The mold clamping device 2 includes a fixed platen 7 fixed on the bed B, a mold clamping housing 8 that is slidable on the bed B, and a movable platen 10 that is also slidable on the bed B. The fixed platen 7 and the mold clamping housing 8 are coupled by a plurality of, for example, four tie bars 11, 11 . . . . The movable platen 10 is slidable between the fixed platen 7 and the mold clamping housing 8. A mold clamping mechanism 12 is provided between the mold clamping housing 8 and the movable platen 10. The mold clamping mechanism 12 may be implemented by a direct pressure type mold clamping mechanism, that is, a mold clamping cylinder. In the present embodiment, the mold clamping mechanism 12 is implemented by a toggle mechanism.
The fixed platen 7 is provided with a fixed mold 14, and the movable platen 10 is provided with a movable mold 15. The mold clamping device 2 is covered with a safety cover 17, and the fixed platen 7, the fixed mold 14, and the like are exposed. The subunit injection device 5 according to the present embodiment is connected to the exposed fixed mold 14 from a side thereof.

The injection device 3, which is a part of the injection molding machine 1, includes a heating cylinder 19, a screw 20 provided in the heating cylinder 19, and a screw driving device 22 configured to drive the screw 20. A hopper 23 is provided in the vicinity of a rear end portion of the heating cylinder 19. An injection nozzle 24 is provided at a tip end of the heating cylinder 19. A nozzle touch device 27 is provided between the screw driving device 22 and the fixed platen 7. When the nozzle touch device 27 is driven, the entire injection device 3 slides in a direction toward or away from the fixed platen 7. Accordingly, the injection nozzle 24 touches the fixed mold 14 or is separated from the fixed mold 14. The screw driving device 22 of the injection device 3 will be described later.

In the present embodiment, the injection device is preferably a subunit injection device, which is adapted to be additionally connected to an injection molding machine.
As shown in FIG. 1 , the subunit injection device 5 according to the present embodiment includes a movable leg portion 29, a base portion 30 mounted on the leg portion 29, an injection device main body 31 mounted on the base portion 30, and a controller 32 configured to control the subunit injection device 5. The leg portion 29 includes a stopper (not shown) and is configured to be fixed to the floor at a desired position.

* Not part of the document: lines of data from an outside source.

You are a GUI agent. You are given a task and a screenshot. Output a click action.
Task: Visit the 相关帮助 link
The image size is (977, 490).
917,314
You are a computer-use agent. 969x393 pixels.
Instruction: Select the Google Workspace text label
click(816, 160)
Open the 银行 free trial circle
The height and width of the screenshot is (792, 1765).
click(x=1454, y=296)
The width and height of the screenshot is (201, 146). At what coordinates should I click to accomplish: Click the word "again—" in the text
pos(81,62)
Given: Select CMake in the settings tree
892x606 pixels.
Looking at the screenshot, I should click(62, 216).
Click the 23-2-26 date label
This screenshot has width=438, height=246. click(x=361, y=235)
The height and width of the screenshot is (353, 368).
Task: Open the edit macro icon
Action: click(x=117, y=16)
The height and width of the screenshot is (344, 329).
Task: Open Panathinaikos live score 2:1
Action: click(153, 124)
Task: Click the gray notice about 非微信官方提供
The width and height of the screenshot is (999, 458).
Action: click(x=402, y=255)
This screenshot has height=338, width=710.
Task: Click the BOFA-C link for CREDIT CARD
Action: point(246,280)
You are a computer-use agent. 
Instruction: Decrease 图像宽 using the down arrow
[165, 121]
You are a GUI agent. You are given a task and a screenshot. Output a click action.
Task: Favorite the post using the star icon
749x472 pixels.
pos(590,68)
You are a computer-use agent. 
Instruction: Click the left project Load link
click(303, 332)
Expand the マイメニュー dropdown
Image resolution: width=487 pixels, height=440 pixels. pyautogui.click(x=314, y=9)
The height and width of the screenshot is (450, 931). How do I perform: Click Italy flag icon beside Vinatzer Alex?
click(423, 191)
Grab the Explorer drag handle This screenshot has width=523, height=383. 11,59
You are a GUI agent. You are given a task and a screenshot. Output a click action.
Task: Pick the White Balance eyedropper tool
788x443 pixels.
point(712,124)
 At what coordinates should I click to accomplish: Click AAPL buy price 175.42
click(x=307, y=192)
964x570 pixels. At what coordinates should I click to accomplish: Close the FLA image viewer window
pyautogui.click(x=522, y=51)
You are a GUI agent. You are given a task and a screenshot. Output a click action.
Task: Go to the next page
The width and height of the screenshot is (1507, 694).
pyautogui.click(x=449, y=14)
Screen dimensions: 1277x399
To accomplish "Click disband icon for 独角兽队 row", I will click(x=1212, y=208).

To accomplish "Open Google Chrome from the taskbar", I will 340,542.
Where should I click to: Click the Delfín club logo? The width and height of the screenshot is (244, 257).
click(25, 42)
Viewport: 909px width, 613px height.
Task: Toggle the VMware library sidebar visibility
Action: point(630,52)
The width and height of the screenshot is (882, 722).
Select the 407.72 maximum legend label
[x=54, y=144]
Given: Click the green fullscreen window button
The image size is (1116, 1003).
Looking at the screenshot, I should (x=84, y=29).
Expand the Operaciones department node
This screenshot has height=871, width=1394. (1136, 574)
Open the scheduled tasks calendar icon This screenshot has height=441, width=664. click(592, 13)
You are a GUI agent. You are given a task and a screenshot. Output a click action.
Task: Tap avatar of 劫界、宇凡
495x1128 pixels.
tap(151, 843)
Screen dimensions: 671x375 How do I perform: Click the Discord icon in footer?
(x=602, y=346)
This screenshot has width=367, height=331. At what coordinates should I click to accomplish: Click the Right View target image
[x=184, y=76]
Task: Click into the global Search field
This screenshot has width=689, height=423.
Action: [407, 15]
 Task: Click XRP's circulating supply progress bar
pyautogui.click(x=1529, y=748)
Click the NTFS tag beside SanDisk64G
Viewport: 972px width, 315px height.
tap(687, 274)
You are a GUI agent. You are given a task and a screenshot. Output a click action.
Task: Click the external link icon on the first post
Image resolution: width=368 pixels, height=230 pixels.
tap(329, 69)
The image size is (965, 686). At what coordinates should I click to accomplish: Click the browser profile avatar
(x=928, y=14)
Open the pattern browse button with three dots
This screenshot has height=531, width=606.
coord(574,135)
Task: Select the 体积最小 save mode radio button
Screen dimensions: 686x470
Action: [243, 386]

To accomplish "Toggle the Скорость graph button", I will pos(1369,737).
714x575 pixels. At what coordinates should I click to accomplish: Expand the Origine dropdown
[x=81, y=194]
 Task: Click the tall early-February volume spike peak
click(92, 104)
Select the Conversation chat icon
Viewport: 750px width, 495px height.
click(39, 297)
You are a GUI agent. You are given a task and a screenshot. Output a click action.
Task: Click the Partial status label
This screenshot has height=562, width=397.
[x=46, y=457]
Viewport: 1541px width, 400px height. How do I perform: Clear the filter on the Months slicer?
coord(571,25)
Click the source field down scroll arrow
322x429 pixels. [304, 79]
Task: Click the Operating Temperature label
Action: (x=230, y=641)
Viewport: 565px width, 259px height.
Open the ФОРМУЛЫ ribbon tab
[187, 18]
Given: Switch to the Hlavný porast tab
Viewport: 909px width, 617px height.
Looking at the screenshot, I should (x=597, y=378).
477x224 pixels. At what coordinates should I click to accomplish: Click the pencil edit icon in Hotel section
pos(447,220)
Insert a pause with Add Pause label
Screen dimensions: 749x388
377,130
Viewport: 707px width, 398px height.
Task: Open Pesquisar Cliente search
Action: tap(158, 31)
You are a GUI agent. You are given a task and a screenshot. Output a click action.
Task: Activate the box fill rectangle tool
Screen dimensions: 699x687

The leg portion 29 is provided with a lifting device 33, allowing for adjustment of a height of the injection device main body 31.
FIG. 2 is a top sectional view of the subunit injection device 5. The injection device main body 31 is placed on the base portion 30. The injection device main body 31 includes a heating cylinder 35 provided with an injection nozzle 34 at a tip end, a screw 36 provided in the heating cylinder 35, and a screw driving device 38. The screw driving device 38 is slidably provided on the base portion 30. As described in detail below, the screw driving device 38 is configured to support the heating cylinder 35 and drive the screw 36. The base portion 30 includes connection portions 40, 40, and is fixed to the fixed mold 14. Although not shown, a nozzle touch device is provided between the base portion 30 and the screw driving device 38, and the entire injection device main body 31 is slid via the screw driving device 38 to cause the injection nozzle 34 to touch the sprue 14 a of the fixed mold 14.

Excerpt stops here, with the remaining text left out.